Santos-Valente Elisangela, Buntrock-Döpke Heike, Abou Taam Rola, Arasi Stefania, Bakirtas Arzu, Lozano Blasco Jaime, Bønnelykke Klaus, Craiu Mihai, Cutrera Renato, Deschildre Antoine, Elnazir Basil, Fleming Louise, Frey Urs, Gappa Monika, Nieto García Antonio, Skamstrup Hansen Kirsten, Hanssens Laurence, Jahnz-Rozyk Karina, Jesenak Milos, Kerzel Sebastian, Kopp Matthias V, Koppelman Gerard H, Krivec Uros, MacLeod Kenneth A, Mäkelä Mika, Melén Erik, Mezei Györgyi, Moeller Alexander, Moreira Andre, Pohunek Petr, Minić Predrag, Rutjes Niels W P, Sammut Patrick, Schwerk Nicolaus, Szépfalusi Zsolt, Turkalj Mirjana, Tzotcheva Iren, Ulmeanu Alexandru, Verhulst Stijn, Xepapadaki Paraskevi, Niggel Jakob, Vijverberg Susanne, Maitland-van der Zee Anke H, Potočnik Uroš, Reinartz Susanne M, van Drunen Cornelis M, Kabesch Michael
Dept of Pediatric Pneumology and Allergy, University Children's Hospital Regensburg (KUNO) at the Hospital St Hedwig of the Order of St John, University of Regensburg, Regensburg, Germany.
Member of the Research and Development Campus Regensburg (WECARE) at the Hospital St Hedwig of the Order of St John, Regensburg, Germany.
ERJ Open Res. 2021 Aug 16;7(3). doi: 10.1183/23120541.00143-2021. eCollection 2021 Jul.
Severe asthma is a rare disease in children, for which three biologicals, anti-immunoglobulin E, anti-interleukin-5 and anti-IL4RA antibodies, are available in European countries. While global guidelines exist on who should receive biologicals, knowledge is lacking on how those guidelines are implemented in real life and which unmet needs exist in the field. In this survey, we aimed to investigate the and identify open questions in biological therapy of childhood asthma across Europe.

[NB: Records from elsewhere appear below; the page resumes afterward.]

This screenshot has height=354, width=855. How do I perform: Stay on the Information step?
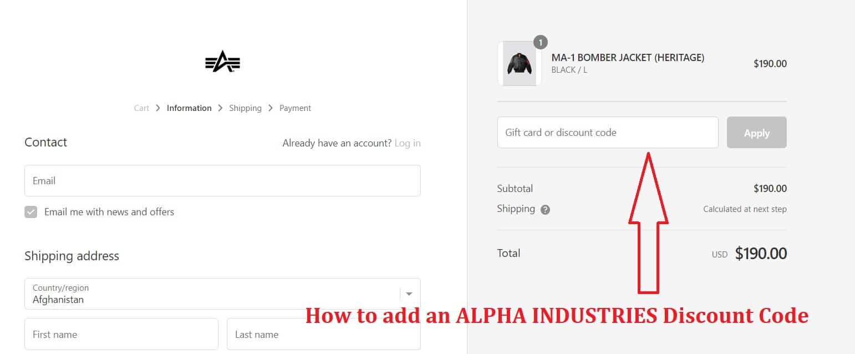click(189, 108)
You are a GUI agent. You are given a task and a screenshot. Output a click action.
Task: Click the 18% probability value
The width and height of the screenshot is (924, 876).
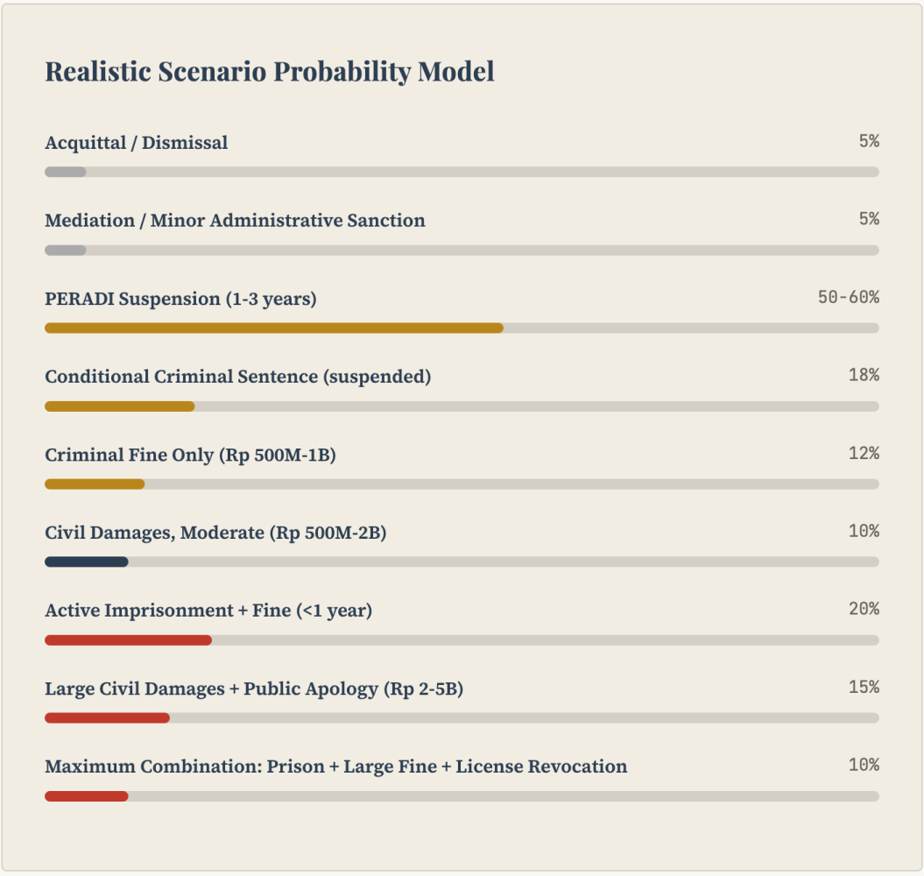864,375
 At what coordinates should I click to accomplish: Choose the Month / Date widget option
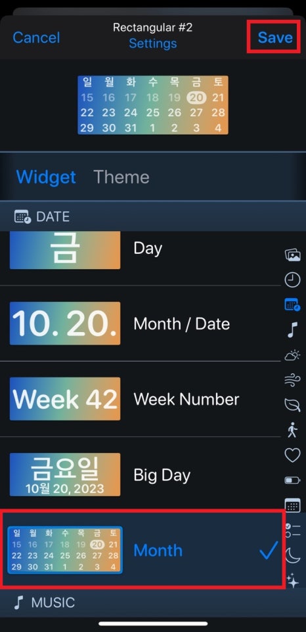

Structured interviews regarding experience with biologicals, regulations on access to the different treatment options, drug selection, therapy success and discontinuation of therapy were performed. Content analysis was used to analyse data.
We interviewed 37 experts from 25 European countries and Turkey and found a considerable range in the number of children treated with biologicals per centre. All participating countries provide public access to at least one biological. Most countries allow different medical disciplines to prescribe biologicals to children with asthma, and only a few restrict therapy to specialised centres. We observed significant variation in the time point at which treatment success is assessed, in therapy duration and in the success rate of discontinuation. Most participating centres intend to apply a personalised medicine approach in the future to match patients to available biologicals.
Substantial differences exist in the management of childhood severe asthma across Europe, and the need for further studies on biomarkers supporting selection of biologicals, on criteria to assess therapy response and on how/when to end therapy in stable patients is evident.
重度哮喘在儿童中是一种罕见疾病,在欧洲国家有三种生物制剂可供使用,即抗免疫球蛋白E、抗白细胞介素-5和抗IL4RA抗体。虽然有关于哪些人应接受生物制剂治疗的全球指南,但对于这些指南在现实生活中如何实施以及该领域存在哪些未满足的需求,人们却缺乏了解。在这项调查中,我们旨在研究欧洲儿童哮喘生物治疗的现状并确定其中存在的未决问题。
就生物制剂的使用经验、不同治疗选择的准入规定、药物选择、治疗效果及治疗中断情况进行了结构化访谈。采用内容分析法对数据进行分析。
我们采访了来自25个欧洲国家和土耳其的37位专家,发现每个中心接受生物制剂治疗的儿童数量差异很大。所有参与国家都为至少一种生物制剂提供了公共准入途径。大多数国家允许不同医学学科为哮喘儿童开具生物制剂,只有少数国家将治疗限制在专科中心。我们观察到在评估治疗效果的时间点、治疗持续时间以及治疗中断成功率方面存在显著差异。大多数参与中心打算在未来采用个性化医疗方法,以使患者与可用的生物制剂相匹配。
欧洲儿童重度哮喘的管理存在很大差异,显然需要进一步研究支持生物制剂选择的生物标志物、评估治疗反应的标准以及如何/何时终止稳定患者的治疗。